Discontent among the musicians, who greeted opening-night concertgoers with handbills protesting management’s proposal of a new contract “that requires drastic cuts in wages, season length, and benefits,” probably had no direct effect on performance quality – these people are professionals; but it couldn’t have helped matters.
The symphony sounded listless alongside pianist Norman Krieger in Tchaikovsky’s Concerto in B flat minor, and sounded thin and intermittently ragged in the Mahler. In a third selection, Copland’s “Old American Songs,” the full Symphony Chorus took the place of the solo baritone or bass usually featured in this set; sonic bloat and indistinct diction inevitably resulted. Also listener confusion, as the songs were performed in a different order from that printed in the program.

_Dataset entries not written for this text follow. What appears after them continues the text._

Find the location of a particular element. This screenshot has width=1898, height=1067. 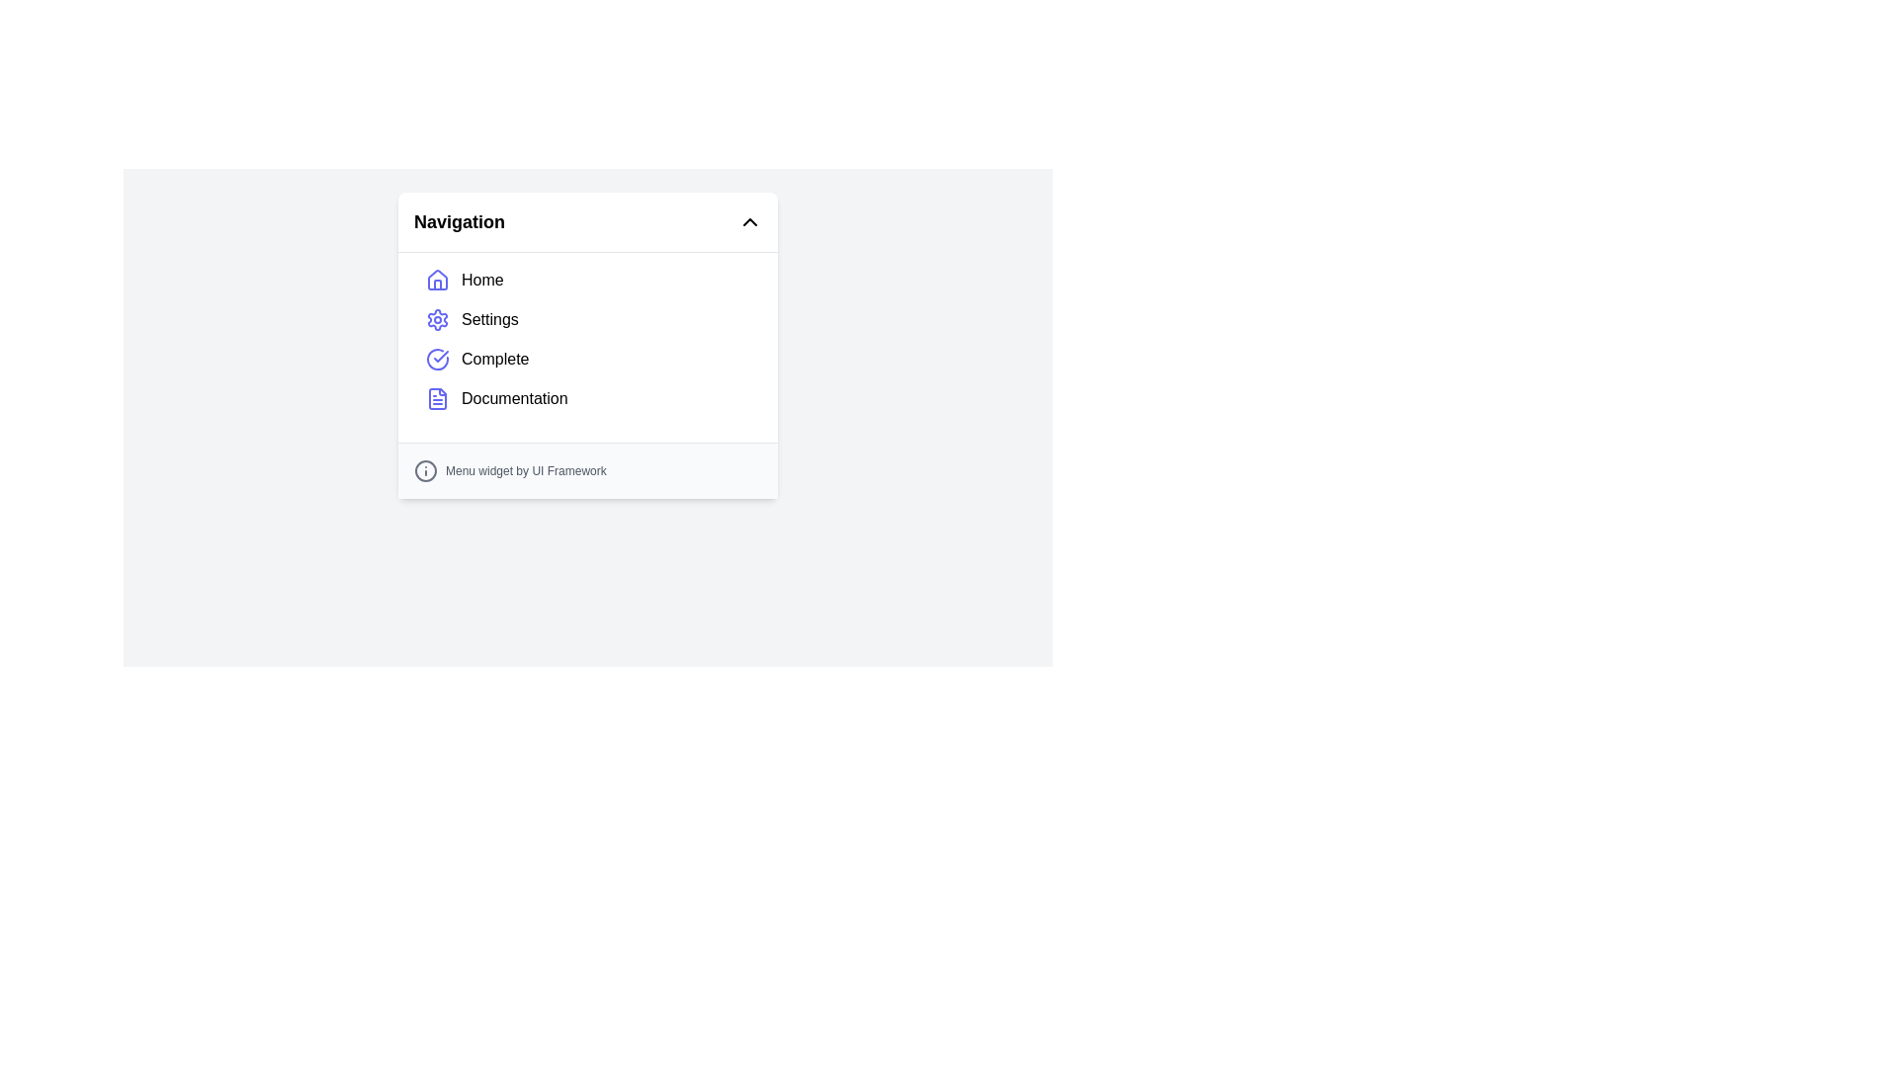

the indigo house icon located near the top-left corner of the navigation menu, which is to the left of the 'Home' text is located at coordinates (436, 281).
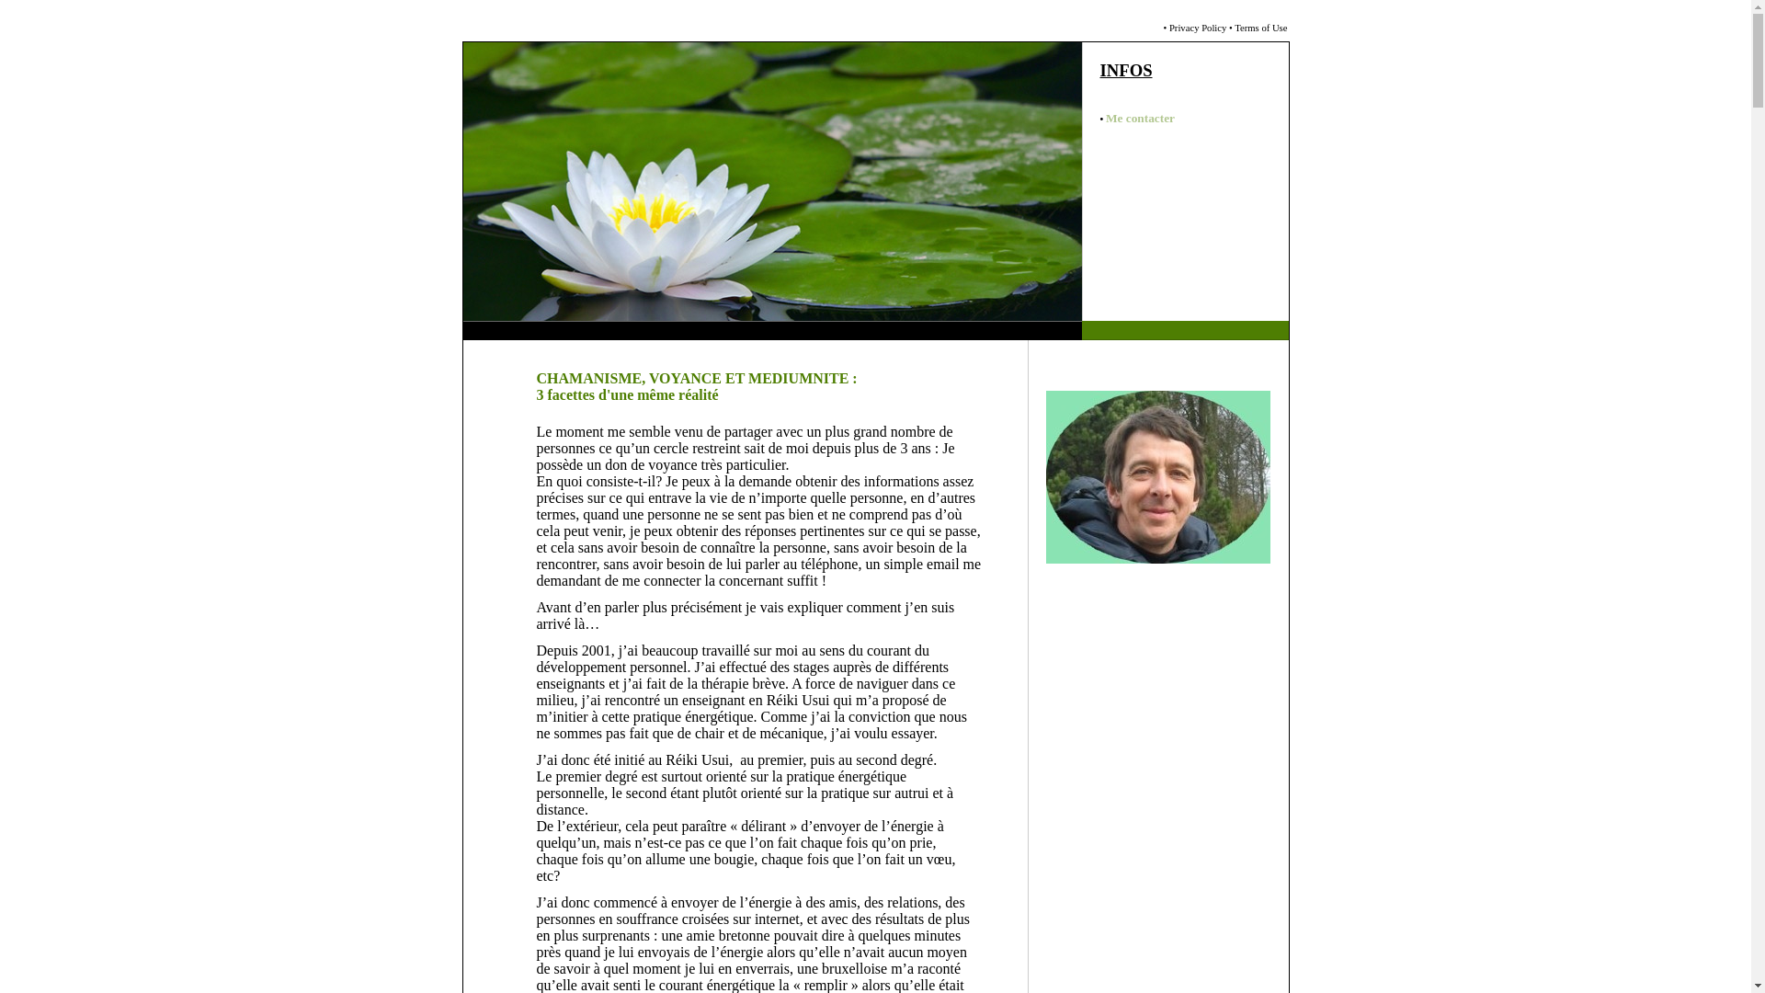 Image resolution: width=1765 pixels, height=993 pixels. I want to click on ' Me contacter', so click(1137, 119).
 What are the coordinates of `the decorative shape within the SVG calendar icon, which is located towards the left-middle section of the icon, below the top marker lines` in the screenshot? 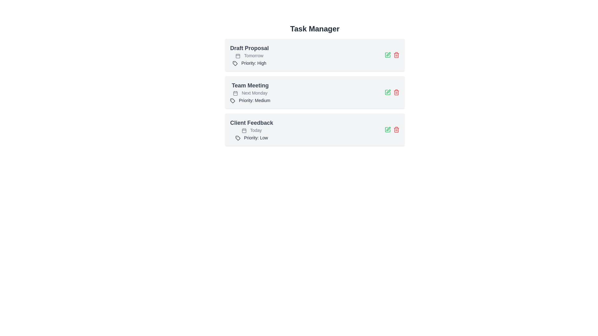 It's located at (235, 93).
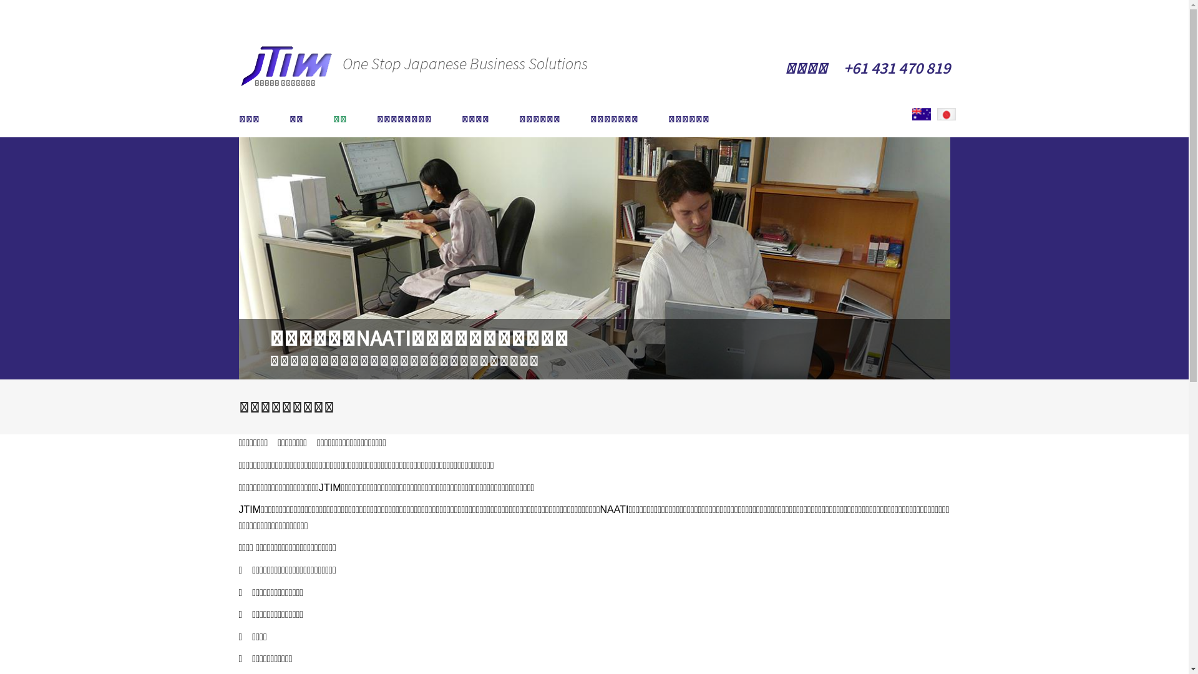 This screenshot has height=674, width=1198. Describe the element at coordinates (922, 114) in the screenshot. I see `'Translator'` at that location.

Krieger, a veteran pianist who usually can be counted on for solid, sonorous readings of the big standard concertos, brought out much of the color and piquant quality of Tchaikovsky’s more lyrical writing. In the recurrent torrents of thunderous octaves, he lost his footing a few times. Neither Krieger nor conductor Steven Smith could bring much coherence to the final movement, which may be the most disorderly piece of music in the canon of masterpieces.
Mahler’s First Symphony needs hefty string tone with rich bass to balance its large complements of winds, brass and percussion. In this rendition, strings are relatively underpowered – eight violas, eight cellos and six double-basses up against eight French horns and four trumpets. The composer’s paraphrasing of Alpine Ländler and Jewish-gypsy dances gives the central movements of the symphony folkish, swinging rhythmic inflections, which eluded the musicians in this performance. The spacious qualities and hushed tension of the symphony’s introduction also were lost, thanks in part to coughing in the audience, squeaking doors and other extramusical distractions.
The Symphony Chorus, prepared by Erin R. Freeman, was richly sonorous and not excessively sentimental in Copland’s settings of the hymn tunes “Zion’s Walls” and “Shall We Gather at the River,” characterful and broadly comic but rather fractious in “I Bought Me a Cat.” Singers and instrumentalists audibly had the groove of these American folk tunes in their bones.